§ **Supplied material**:
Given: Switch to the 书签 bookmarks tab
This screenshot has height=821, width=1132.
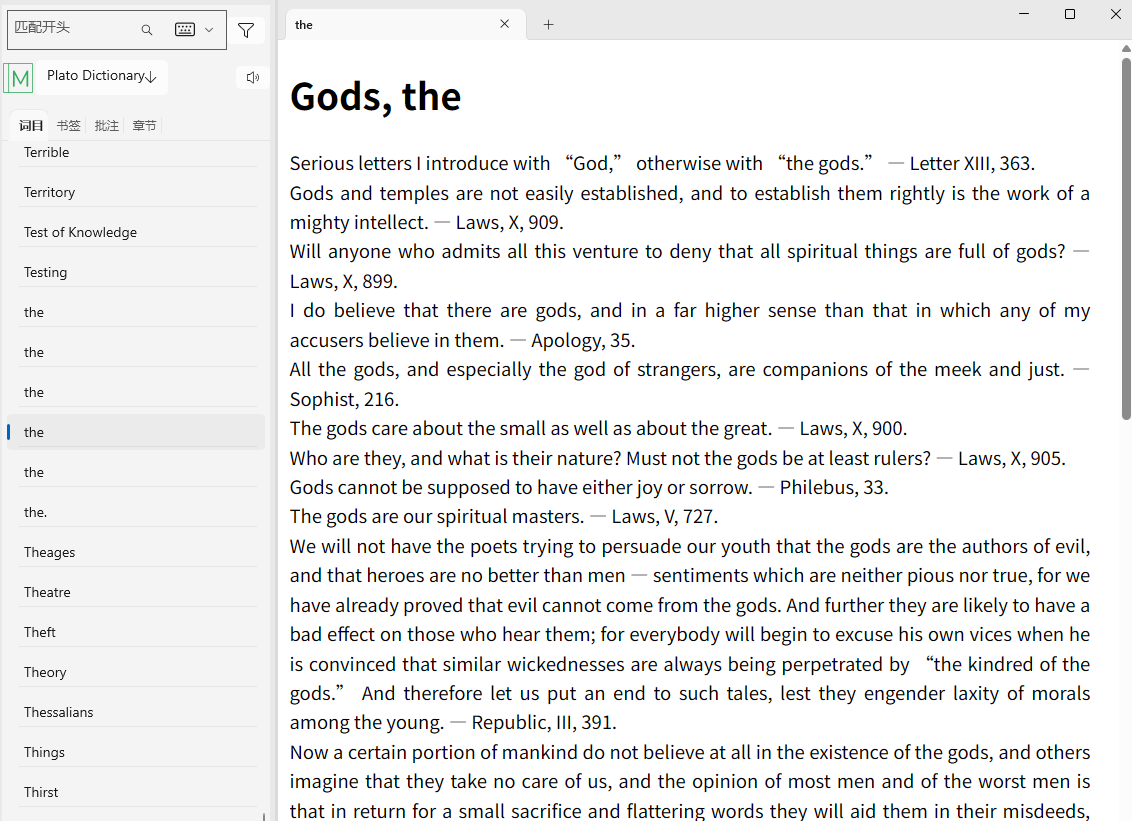Looking at the screenshot, I should pyautogui.click(x=68, y=125).
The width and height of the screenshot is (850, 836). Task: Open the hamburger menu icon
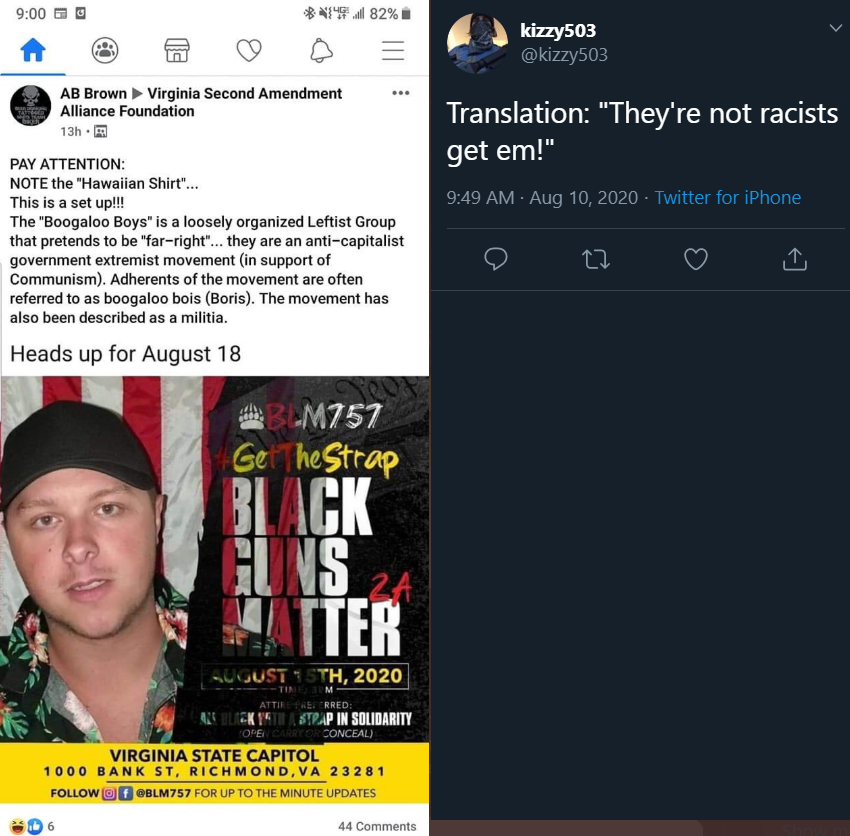[393, 50]
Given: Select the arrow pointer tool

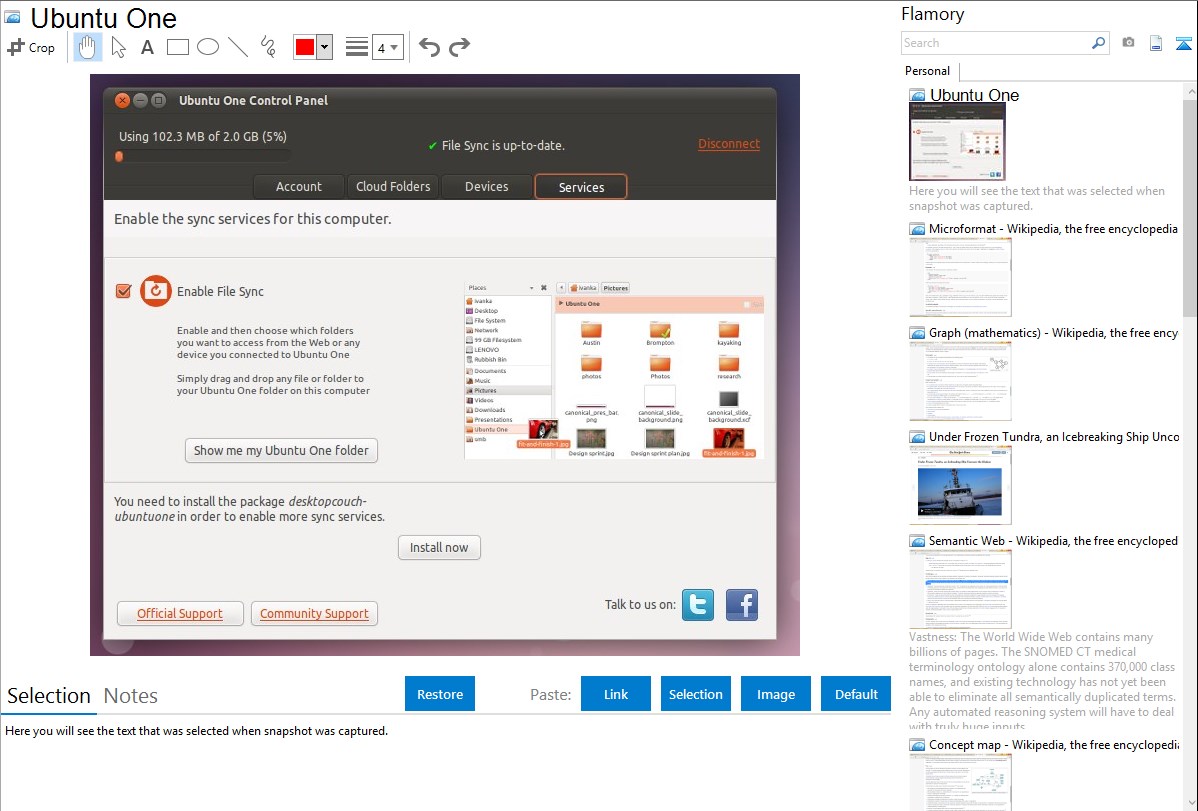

§ **Required action**:
Please copy out the material above exactly, with the images removed.

§ **Solution**:
Given: Switch to the 书签 bookmarks tab
This screenshot has height=821, width=1132.
Looking at the screenshot, I should pyautogui.click(x=68, y=125).
The width and height of the screenshot is (850, 836). Task: Open the hamburger menu icon
[393, 50]
Given: Select the arrow pointer tool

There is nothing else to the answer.